Er hatte sie voll ins offene Messer rennen lassen. Schließlich hätte er dies auch vor ihrem kurzen Erklärungsversuch sagen können. Sie rieb sich mit der Hand über die Stirn, als habe sie Kopfschmerzen.
»Schwer zu sagen. Es scheint aber dennoch genau ins Schema zu passen.
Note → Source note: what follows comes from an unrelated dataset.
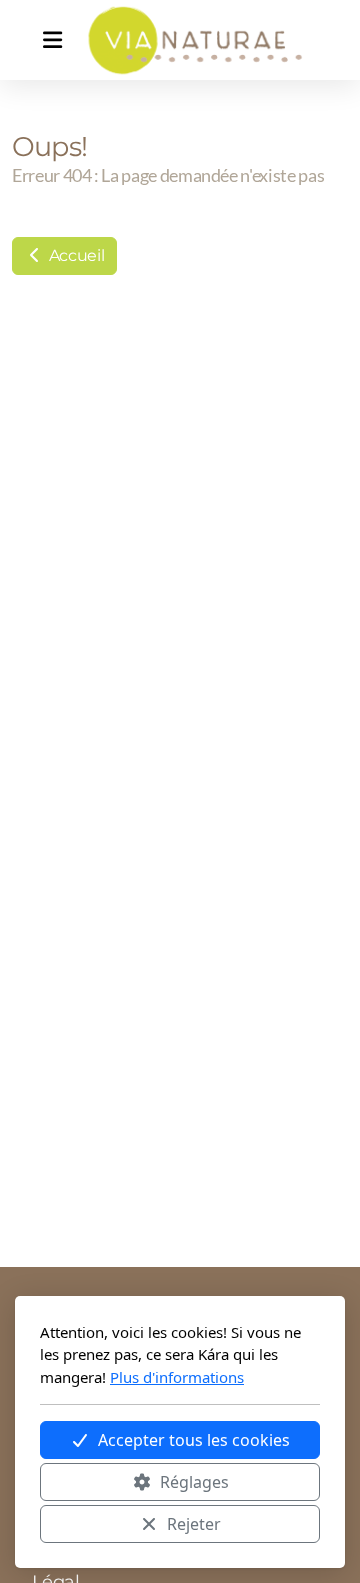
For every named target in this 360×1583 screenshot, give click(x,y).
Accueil (74, 255)
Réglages (194, 1482)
Der Mörder versucht, unsere Aufmerksamkeit zu erregen. Egal wie.« Sie verschränkte beide Arme vor der Brust und sah stirnrunzelnd zu Diekmann. Natürlich klang das ziemlich lahm, aber sie musste Schadensbegrenzung betreiben, wollte sie sich von Diekmann nicht lächerlich machen lassen. Sie bemerkte Diekmanns leises spöttisches Lächeln. Er schien sie vorführen zu wollen, und ein kurzer Blick in die Runde zeigte ihr, dass er auf dem besten Weg dazu war, sie als Stümperin abzustempeln. Auf einigen Gesichtern hatte sich wieder verstärkte Skepsis ausgebreitet, zumindest aber schien das Interesse zum Großteil wieder erloschen zu sein. Ein paar Kollegen lächelten sogar mit grimmiger Befriedigung. Das müssen Diekmanns glühende Verehrer sein, schoss es ihr durch den Kopf. Sie suchte Markus' Blick. Dieser lächelte ihr aufmunternd zu. Zumindest er schien nicht an ihr und ihrer Kompetenz zu zweifeln.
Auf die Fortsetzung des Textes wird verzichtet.